Graham MacQueen, 65, a depute lieutenant for Argyll and Bute, uses the hut as a shelter for family and friends with disabilities while taking them for day trips in his specially-adapted boat.
The owner of MacQueen Bros Removals has applied to Argyll and Bute Council for retrospective planning permission.
Planners have recommended that councillors refuse the application when they meet next week, saying it has an adverse impact on a scenic area.
However, with 116 people writing in support of the hut and 17 objecting, a local hearing is likely to be held.
The hut is sited on a former slate quarry, Glenalbyn Quarry, half a mile north-east of the Atlantic Bridge at Clachan Seil, south of Oban.
Objectors say it is a “blatant and cynical corruption of the planning process” while supporters feel it is an “exceptional circumstance”, does not have a significant environmental impact and blends into the landscape.
Mr MacQueen said: “I did make a mistake, I hold my hands up. I’m setting about correcting that. The last thing on earth I want to do is offend anyone.
“I took bad advice. I believed that a 30sq m building did not require planning permission. That is true within the confines of your own garden.”

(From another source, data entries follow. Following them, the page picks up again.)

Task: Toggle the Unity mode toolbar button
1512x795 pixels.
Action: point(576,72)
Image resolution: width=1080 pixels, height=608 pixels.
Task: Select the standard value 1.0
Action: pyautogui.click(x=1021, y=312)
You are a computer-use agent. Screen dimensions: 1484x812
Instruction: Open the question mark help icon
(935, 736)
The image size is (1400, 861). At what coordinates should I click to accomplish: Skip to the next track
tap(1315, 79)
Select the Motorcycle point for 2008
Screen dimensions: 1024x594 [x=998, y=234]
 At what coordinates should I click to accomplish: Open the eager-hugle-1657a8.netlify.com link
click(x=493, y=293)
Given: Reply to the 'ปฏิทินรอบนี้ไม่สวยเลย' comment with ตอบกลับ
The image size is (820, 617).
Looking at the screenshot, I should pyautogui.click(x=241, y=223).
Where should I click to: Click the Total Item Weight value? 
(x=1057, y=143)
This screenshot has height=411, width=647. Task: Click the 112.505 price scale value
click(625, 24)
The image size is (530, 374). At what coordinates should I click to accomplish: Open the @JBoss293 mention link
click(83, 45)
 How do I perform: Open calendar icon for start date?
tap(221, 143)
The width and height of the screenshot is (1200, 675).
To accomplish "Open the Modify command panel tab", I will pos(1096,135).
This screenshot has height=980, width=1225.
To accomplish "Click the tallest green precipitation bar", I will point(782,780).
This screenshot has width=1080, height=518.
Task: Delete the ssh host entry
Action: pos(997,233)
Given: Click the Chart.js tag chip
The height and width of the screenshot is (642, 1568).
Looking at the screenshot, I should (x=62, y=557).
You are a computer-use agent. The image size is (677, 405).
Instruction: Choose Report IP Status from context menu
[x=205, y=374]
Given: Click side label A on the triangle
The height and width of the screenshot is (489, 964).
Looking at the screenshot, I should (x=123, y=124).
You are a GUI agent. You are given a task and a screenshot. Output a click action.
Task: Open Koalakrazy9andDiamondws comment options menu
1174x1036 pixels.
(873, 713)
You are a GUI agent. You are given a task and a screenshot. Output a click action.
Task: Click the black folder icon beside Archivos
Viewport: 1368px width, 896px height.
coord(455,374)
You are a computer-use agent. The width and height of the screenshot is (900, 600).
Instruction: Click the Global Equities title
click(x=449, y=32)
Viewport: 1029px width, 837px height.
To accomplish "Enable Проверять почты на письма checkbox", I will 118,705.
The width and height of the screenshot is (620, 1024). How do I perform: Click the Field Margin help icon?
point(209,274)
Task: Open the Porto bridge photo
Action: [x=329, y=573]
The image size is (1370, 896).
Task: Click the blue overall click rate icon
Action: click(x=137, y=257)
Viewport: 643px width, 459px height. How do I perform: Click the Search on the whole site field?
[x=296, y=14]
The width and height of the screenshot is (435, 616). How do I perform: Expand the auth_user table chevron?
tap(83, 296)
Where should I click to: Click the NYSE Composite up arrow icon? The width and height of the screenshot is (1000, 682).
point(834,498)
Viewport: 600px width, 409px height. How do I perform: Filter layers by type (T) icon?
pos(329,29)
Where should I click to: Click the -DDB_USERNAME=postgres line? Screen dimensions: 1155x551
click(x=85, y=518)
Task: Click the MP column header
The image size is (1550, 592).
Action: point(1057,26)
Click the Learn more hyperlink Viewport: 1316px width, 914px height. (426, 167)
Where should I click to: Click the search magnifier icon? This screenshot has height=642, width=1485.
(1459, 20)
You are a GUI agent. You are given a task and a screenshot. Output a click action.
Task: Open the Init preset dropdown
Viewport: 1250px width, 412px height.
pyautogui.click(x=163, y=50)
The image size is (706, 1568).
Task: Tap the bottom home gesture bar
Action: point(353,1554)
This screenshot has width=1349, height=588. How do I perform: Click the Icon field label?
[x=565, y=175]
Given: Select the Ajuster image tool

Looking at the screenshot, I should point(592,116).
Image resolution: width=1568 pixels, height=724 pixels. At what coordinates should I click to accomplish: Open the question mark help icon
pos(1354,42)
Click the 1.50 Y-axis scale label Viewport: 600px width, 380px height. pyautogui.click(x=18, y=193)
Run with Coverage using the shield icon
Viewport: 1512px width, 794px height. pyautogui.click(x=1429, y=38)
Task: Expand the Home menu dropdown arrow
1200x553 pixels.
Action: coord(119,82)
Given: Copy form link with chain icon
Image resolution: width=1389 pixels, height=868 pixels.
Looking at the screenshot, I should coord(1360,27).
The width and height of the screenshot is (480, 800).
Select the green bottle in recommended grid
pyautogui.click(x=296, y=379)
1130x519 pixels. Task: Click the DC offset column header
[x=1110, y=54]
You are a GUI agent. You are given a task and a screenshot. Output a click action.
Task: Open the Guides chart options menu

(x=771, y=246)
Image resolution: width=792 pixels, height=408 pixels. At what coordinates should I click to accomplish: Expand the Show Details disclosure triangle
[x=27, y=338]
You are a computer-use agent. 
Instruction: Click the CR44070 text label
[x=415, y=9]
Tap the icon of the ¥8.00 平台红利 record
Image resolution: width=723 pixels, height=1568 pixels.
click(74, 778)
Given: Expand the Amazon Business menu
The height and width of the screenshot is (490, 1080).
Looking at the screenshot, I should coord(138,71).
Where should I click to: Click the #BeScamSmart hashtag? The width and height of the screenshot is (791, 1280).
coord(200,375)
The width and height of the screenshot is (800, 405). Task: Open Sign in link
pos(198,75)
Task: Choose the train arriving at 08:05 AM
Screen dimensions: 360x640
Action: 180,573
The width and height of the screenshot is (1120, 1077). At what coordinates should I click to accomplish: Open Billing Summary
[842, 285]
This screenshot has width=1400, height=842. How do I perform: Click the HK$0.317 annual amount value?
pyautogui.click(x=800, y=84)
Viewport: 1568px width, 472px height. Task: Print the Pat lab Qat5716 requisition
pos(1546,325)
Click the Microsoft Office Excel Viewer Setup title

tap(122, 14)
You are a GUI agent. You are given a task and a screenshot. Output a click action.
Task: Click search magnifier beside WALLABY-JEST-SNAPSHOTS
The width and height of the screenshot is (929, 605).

He described the hut as a “simple structure” and added: “I bought a specialist boat which means I can take people with various levels of disability in the boat. My wife, Morven, is a full-time wheelchair user. She has MS. It is very nice for her to escape from the confines of four walls and get to the outdoors in that beautiful place.
“My 86-year-old mother, Sadie, lives with us. She grew up on the isle of Seil and used to take me to play at the quarry as a child.
“I think people understand that all we want to do is spend some recreational time there. My mentally handicapped brother, Stuart, also lives with me.
“I have got quite a full household caring for different members of my family and being able to take them to a spot like this is quite unique. Going on holiday on an plane is not an option.
“I have had other friends there who have mobility problems.
“My wife can drive her wheelchair straight off the boat and onto the shore. The hut affords some shelter for her once there.
“I really can’t understand why it offends anyone. That certainly was not my intention. I’m just sorry that some people find it offensive.”
However, in the recommendation, council planners say the hut gives rise to “a significant adverse impact on the Knapdale/Melfort Area of Panoramic Quality,” and there is no locational requirement for the development.
The recommendation before councillors states: “The setting of the development within the wider landscape constitutes a visually incongruous break within an extensive area of deciduous woodland. This results in a strident and alien geometrical built form representing an undesirable sporadic development within the countryside to the detriment of the existing undeveloped settlement pattern and to the unspoilt, undeveloped and largely natural character of the landscape.”